South Africa’s minister for tourism today called on the global travel industry to collectively lead the world in tackling “planet-destroying” climate change.
Derek Hanekom highlighted Cape Town’s recent drought which led to the city declaring a ‘day zero’ where it would run out of water.
He admitted that tourism suffered through the apocalyptic messaging but that it was an essential tactic for the water shortage to be taken seriously.
“It had an unintended negative impact on tourism,” he told a forum on responsible tourism at World Travel Market. “Thankfully the drought is over and many lessons have been learned. It had a significant impact on tourism but a tourism drought was avoided.”

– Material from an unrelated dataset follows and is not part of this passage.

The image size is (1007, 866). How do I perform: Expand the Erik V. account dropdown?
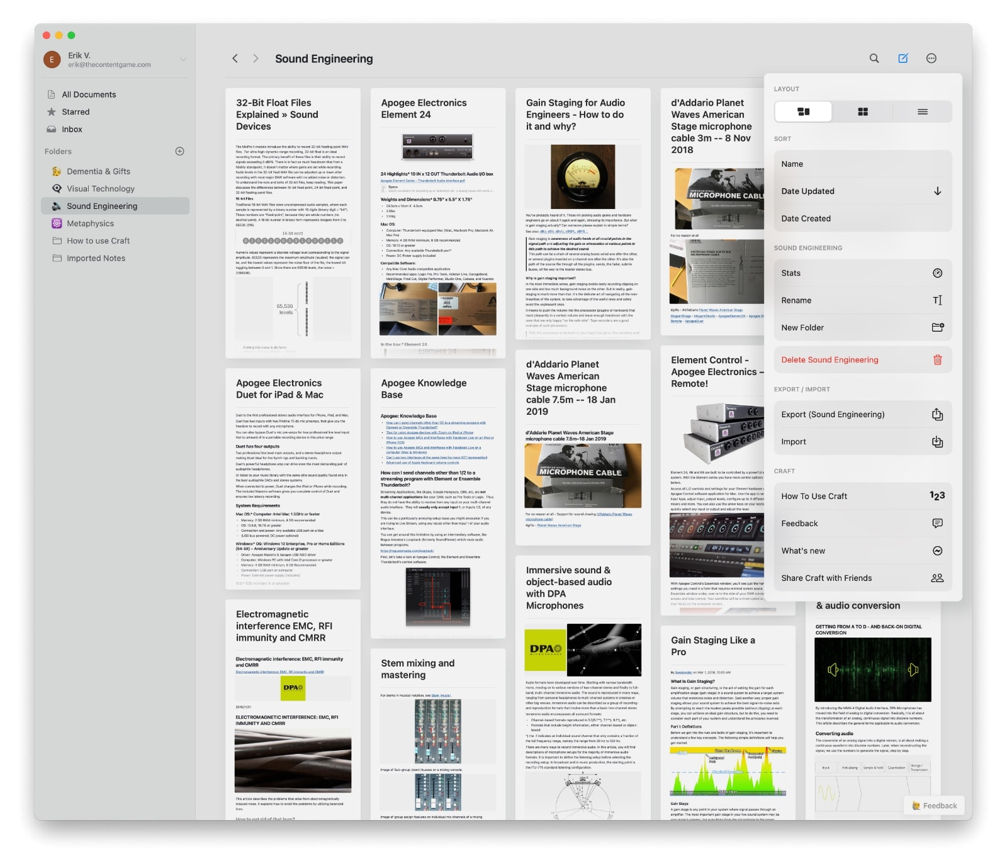tap(183, 60)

Hanekom said the drought should come as a warning that “the entire tourism industry, and the entire world, needs to adapt with urgency” to avoid similar crises.
“The tourism industry is both a contributor to and victim of these planet-destroying activities,” he added. “This is about our survival. Let us be the industry that leads the world towards sustainable practices. If we do this, we can ensure that there is a world, and a world where people can enjoy the benefits of fulfilling tourism experiences.”
He praised his own country’s efforts in the area of responsible tourism, such as Hotel Verde in Cape Town and operator Wilderness South Africa for their commitment to responsible tourism. He added that South Africa was the first country to make responsible tourism a national policy in 2002, a framework adopted by WTM in 2007.
“We are convinced that it is not just a nice thing to do, but a necessity,” Hanekom added. “It’s for all of us. It’s about the planet and all the people who live on our planet.”
Winners of WTM’s responsible travel awards included Tui, for Best for Communicating Responsible Tourism and World Animal Protection, which won the Best Wildlife Conservation award for its global campaign to end wildlife used for cruel tourist entertainment.